His research interest lay in the intersection of law, crime, technology, and fundamental rights. He led a research project funded by the Slovenian National Research Agency “Law in the age of big data: Regulating privacy, transparency, secrecy and other competing values in the 21st century” (2014 - 2017). His most recent scientific achievements include an edited book “Big Data, Crime and Social Control” (Routledge, 2018); and “Drones and Unmanned Aerial Systems: Legal and Social Implications for Security and Surveillance” (Springer, 2015). He organized several conferences in these research areas, for example “Big data: Challenges for Law and Ethics” (Ljubljana, 2017) and “Spy in Sky: Regulatory issues of drones and unmanned aerial systems” (Ljubljana, 2013). He was an independent Ethics Expert with the European Research Council (ERC) and for the REA, the research arm of the European Commission, for Horizon 2020 projects.

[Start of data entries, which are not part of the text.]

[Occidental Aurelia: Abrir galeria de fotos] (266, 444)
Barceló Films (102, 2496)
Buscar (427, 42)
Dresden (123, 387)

Vasja Badalič is a Senior Researcher at the Institute of Criminology at the Faculty of Law in Ljubljana, Slovenia. His primary fields of research are contemporary imperialism and migration. He combines theory with extensive field-work, frequently visiting the Middle East and Central Asian countries, in particular Afghanistan and Pakistan. He is the author of four single-authored monographs, including The War Against Civilians: Victims of the “War on Terror” in Afghanistan and Pakistan (Palgrave Macmillan, 2019).
Before joining the Institute of Criminology, Vasja Badalič worked as a freelance journalist, reporting for Slovenian news media from the Middle East (Iraq, Lebanon, and Syria), Central Asia (Afghanistan), South Asia (India, Bangladesh, and Pakistan), and Latin America (Venezuela, Colombia, Bolivia, and Mexico). His work frequently appeared in Slovenian newspapers and magazines such as Delo, Dnevnik, Večer, and Mladina. He has appeared many times on Slovenian radio and television as an expert on Afghanistan and Pakistan.